Usually, when we work with off-heap memory, we use MemorySegment instances to ensure safety. However, creating these
objects can sometimes add overhead. In this post, we will look at how to access native memory using addresses.
The goal is to create fewer objects that are not strictly needed and only add GC pressure.
Background Info
I am working on a Project that creates bindings to IO_Uring. The project
has a path that loops over thousands of pointers and converts them to MemorySegments. This is done to access three
values inside the struct the pointers point to. This loop creates a lot of short-lived Objects as I need a new
MemorySegment for each pointer. To prevent creating so many objects, I used the pointer arithmetic you see in this
post.
Warning
When using a global segment, we are trading safety for speed.
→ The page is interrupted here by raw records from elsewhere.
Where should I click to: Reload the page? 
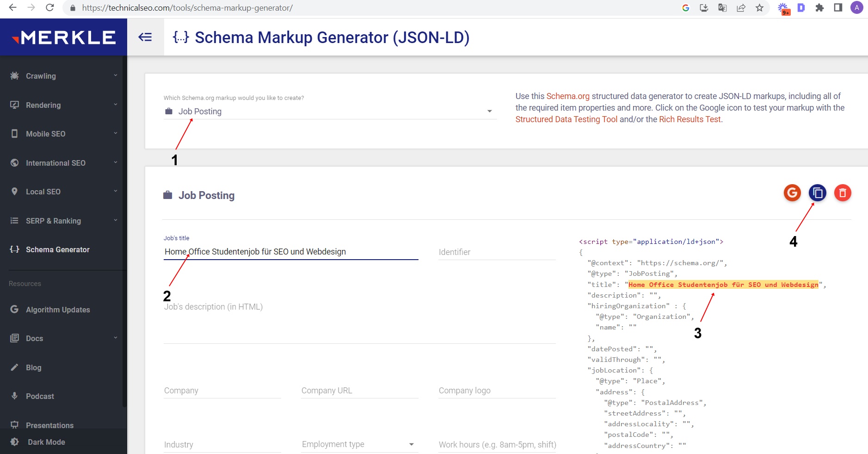50,8
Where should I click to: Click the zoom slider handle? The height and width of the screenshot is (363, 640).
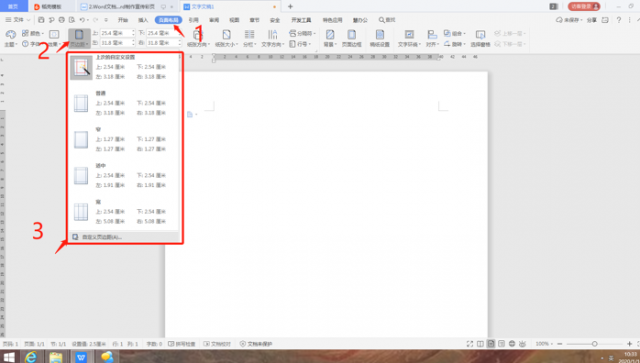(595, 344)
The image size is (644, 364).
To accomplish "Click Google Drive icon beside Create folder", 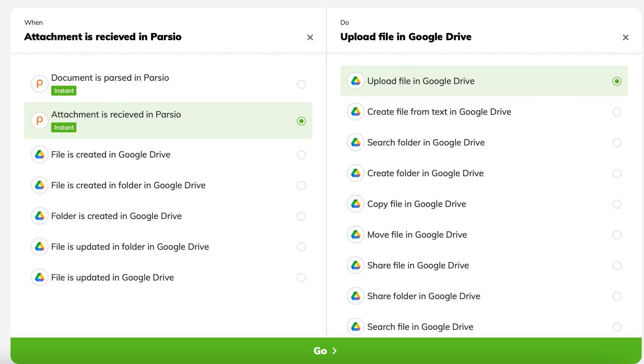I will point(355,173).
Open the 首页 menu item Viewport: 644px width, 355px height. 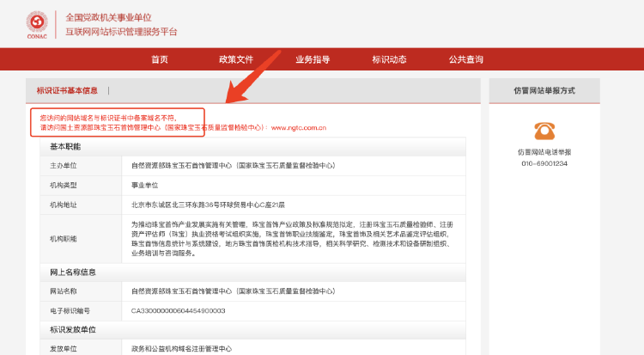[160, 59]
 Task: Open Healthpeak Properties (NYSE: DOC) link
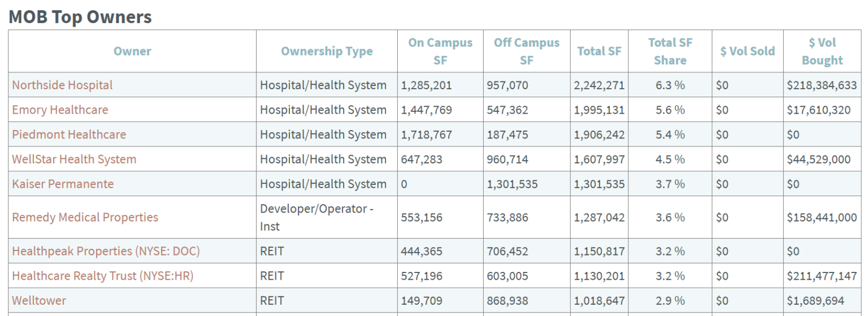106,251
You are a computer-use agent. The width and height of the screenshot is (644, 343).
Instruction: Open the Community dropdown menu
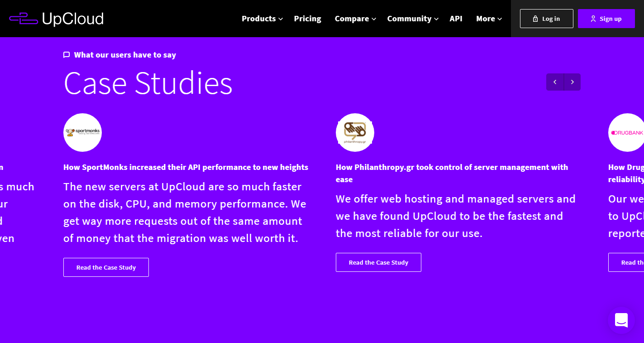[413, 19]
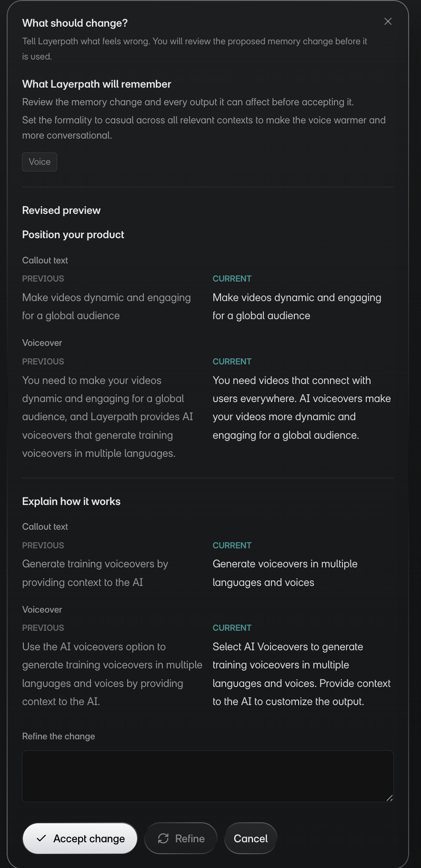The image size is (421, 868).
Task: Click the Refine button text
Action: click(190, 838)
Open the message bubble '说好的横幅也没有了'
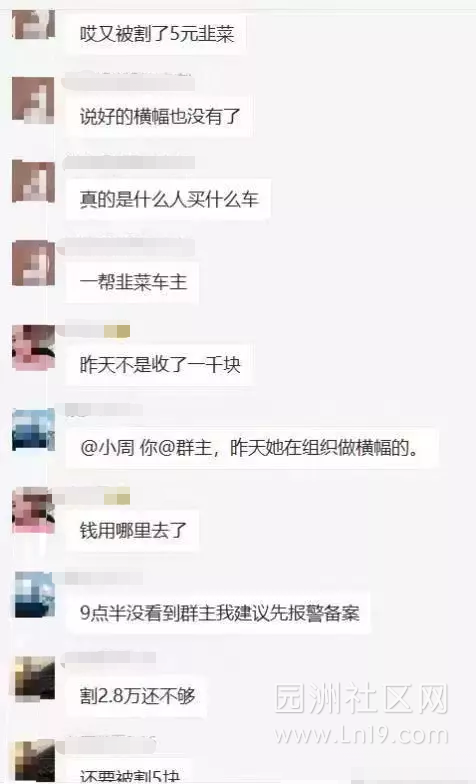 click(x=160, y=116)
This approach cannot detect if the memory backing the pointer has been released or even is there to begin with.
The Setup
To make this work, we need a way to access memory using addresses. In the following class, we define a simple “Point”
structure (with x and y coordinates) and a special constant called GLOBAL_MEMORY.
The GLOBAL_MEMORY acts as a view over the entire memory space. By creating a segment starting at address 0 and
explicitly allowing it to access a huge range, we can use any long address as an offset. This allows us to read
and write data just by knowing the memory address, bypassing the need to create a specific MemorySegment instance
for each pointer.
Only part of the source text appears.